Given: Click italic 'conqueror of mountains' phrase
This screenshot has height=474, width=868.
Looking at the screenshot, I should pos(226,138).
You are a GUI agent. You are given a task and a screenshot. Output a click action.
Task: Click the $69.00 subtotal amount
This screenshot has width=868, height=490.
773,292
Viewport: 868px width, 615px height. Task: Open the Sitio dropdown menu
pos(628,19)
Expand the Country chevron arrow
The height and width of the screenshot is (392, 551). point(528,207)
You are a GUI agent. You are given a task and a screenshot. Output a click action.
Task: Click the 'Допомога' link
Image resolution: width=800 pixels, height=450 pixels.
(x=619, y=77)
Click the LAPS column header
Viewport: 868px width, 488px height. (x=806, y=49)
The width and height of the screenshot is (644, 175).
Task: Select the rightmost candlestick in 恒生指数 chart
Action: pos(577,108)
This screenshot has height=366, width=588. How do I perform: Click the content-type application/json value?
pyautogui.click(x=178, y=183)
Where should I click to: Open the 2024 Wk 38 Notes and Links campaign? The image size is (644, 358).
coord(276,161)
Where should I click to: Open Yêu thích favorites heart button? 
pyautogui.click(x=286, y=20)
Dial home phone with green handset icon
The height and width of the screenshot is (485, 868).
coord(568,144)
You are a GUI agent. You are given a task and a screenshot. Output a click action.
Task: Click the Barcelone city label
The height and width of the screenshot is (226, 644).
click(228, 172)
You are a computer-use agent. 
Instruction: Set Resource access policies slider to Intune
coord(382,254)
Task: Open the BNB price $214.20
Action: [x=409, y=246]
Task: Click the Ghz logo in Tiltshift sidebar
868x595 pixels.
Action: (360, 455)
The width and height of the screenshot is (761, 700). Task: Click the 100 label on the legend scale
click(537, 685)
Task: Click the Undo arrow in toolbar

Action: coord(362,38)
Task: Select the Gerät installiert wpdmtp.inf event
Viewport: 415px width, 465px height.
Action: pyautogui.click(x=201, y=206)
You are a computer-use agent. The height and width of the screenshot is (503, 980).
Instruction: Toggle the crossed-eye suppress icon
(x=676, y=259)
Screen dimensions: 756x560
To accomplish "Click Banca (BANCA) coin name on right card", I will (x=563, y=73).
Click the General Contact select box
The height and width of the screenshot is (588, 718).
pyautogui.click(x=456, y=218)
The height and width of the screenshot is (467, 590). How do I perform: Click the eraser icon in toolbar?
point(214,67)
━━━━
Beginning with the top line of the data above, output every line exactly until the one that contains "Task: Click the 'Допомога' link", and include that one too.

Given: Click italic 'conqueror of mountains' phrase
This screenshot has height=474, width=868.
Looking at the screenshot, I should pos(226,138).
You are a GUI agent. You are given a task and a screenshot. Output a click action.
Task: Click the $69.00 subtotal amount
This screenshot has width=868, height=490.
773,292
Viewport: 868px width, 615px height. Task: Open the Sitio dropdown menu
pos(628,19)
Expand the Country chevron arrow
The height and width of the screenshot is (392, 551). point(528,207)
You are a GUI agent. You are given a task and a screenshot. Output a click action.
Task: Click the 'Допомога' link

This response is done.